The logic of bunched implications (BI) can be seen as the free combination of intuitionistic propositional logic (IPL) and intuitionistic multiplicative linear logic (IMLL). We present here a base-extension semantics (B-eS) for BI in the spirit of Sandqvist's B-eS for IPL, deferring an analysis of proof-theoretic validity, in the sense of Dummett and Prawitz, to another occasion. Essential to BI's formulation in proof-theoretic terms is the concept of a `bunch' of hypotheses that is familiar from relevance logic. Bunches amount to trees whose internal vertices are labelled with either the IMLL context-former or the IPL context-former and whose leaves are labelled with propositions or units for the context-formers. This structure presents significant technical challenges in setting up a base-extension semantics for BI. Our approach starts from the B-eS for IPL and the B-eS for IMLL and provides a systematic combination. Such a combination requires that base rules carry bunched structure, and so requires a more complex notion of derivability in a base and a correspondingly richer notion of support in a base. One reason why BI is a substructural logic of interest is that the `resource interpretation' of its semantics, given in terms of sharing and separation and which gives rise to Separation Logic in the field of program verification, is quite distinct from the `number-of-uses' reading of the propositions of linear logic as resources. This resource reading of BI provides useful intuitions in the formulation of its proof-theoretic semantics. We discuss a simple example of the use of the given B-eS in security modelling.

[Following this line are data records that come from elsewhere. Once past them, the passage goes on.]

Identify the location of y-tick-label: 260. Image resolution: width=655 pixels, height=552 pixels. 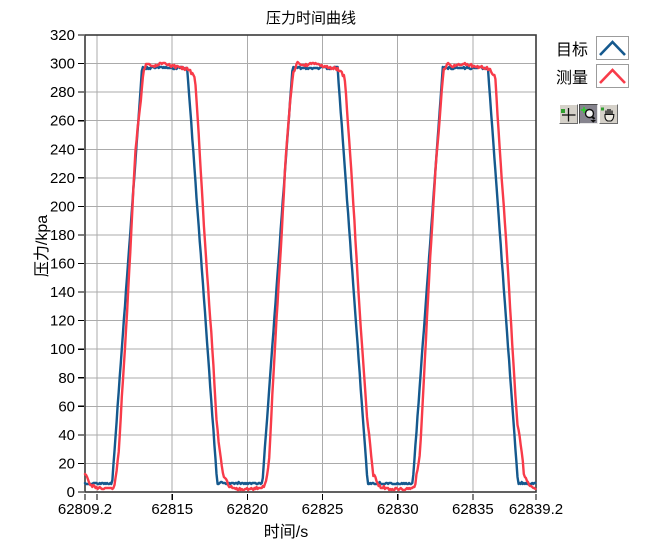
(62, 122).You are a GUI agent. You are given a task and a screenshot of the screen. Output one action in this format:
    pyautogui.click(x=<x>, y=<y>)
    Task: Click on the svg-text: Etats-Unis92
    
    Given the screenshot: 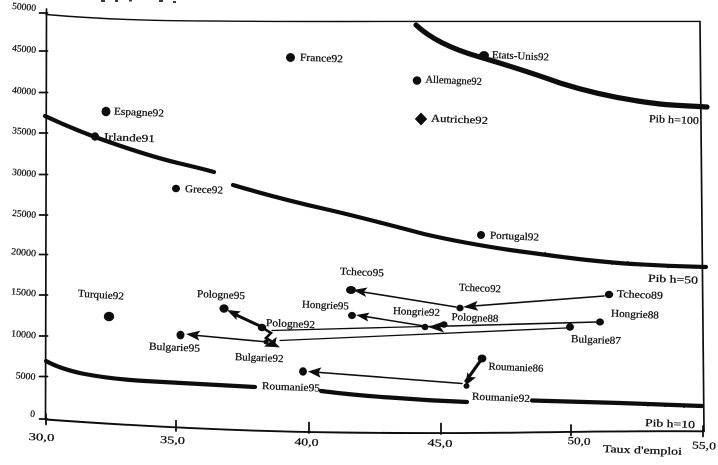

翻译：束蕴逻辑（BI）可视为直觉主义命题逻辑（IPL）与直觉主义乘性线性逻辑（IMLL）的自由组合。本文基于Sandqvist为IPL建立的基扩展语义（B-eS）思想，为BI提出一种基扩展语义，而将Dummett与Prawitz意义上的证明论有效性分析留待后续研究。在证明论语境下表述BI的核心在于“假设束”概念——这一概念在相关逻辑中为人熟知。假设束本质上是树结构，其内部节点由IMLL语境构造子或IPL语境构造子标记，叶节点则由命题或语境构造子的单位元标记。这种结构在为BI建立基扩展语义时带来了显著的技术挑战。我们的方法始于IPL的B-eS与IMLL的B-eS，并提供了系统化的组合方案。这种组合要求基规则携带束结构，因此需要更复杂的基中可导性概念以及相应更丰富的基中支持关系概念。BI之所以成为备受关注的子结构逻辑，一个重要原因在于其语义的“资源解释”——基于共享与分离概念，并在程序验证领域催生了分离逻辑——与线性逻辑将命题视为资源的“使用次数”解读截然不同。BI的这种资源解读为其证明论语义的构建提供了有益的直觉。我们通过一个安全建模的简单示例，展示了所提B-eS的应用。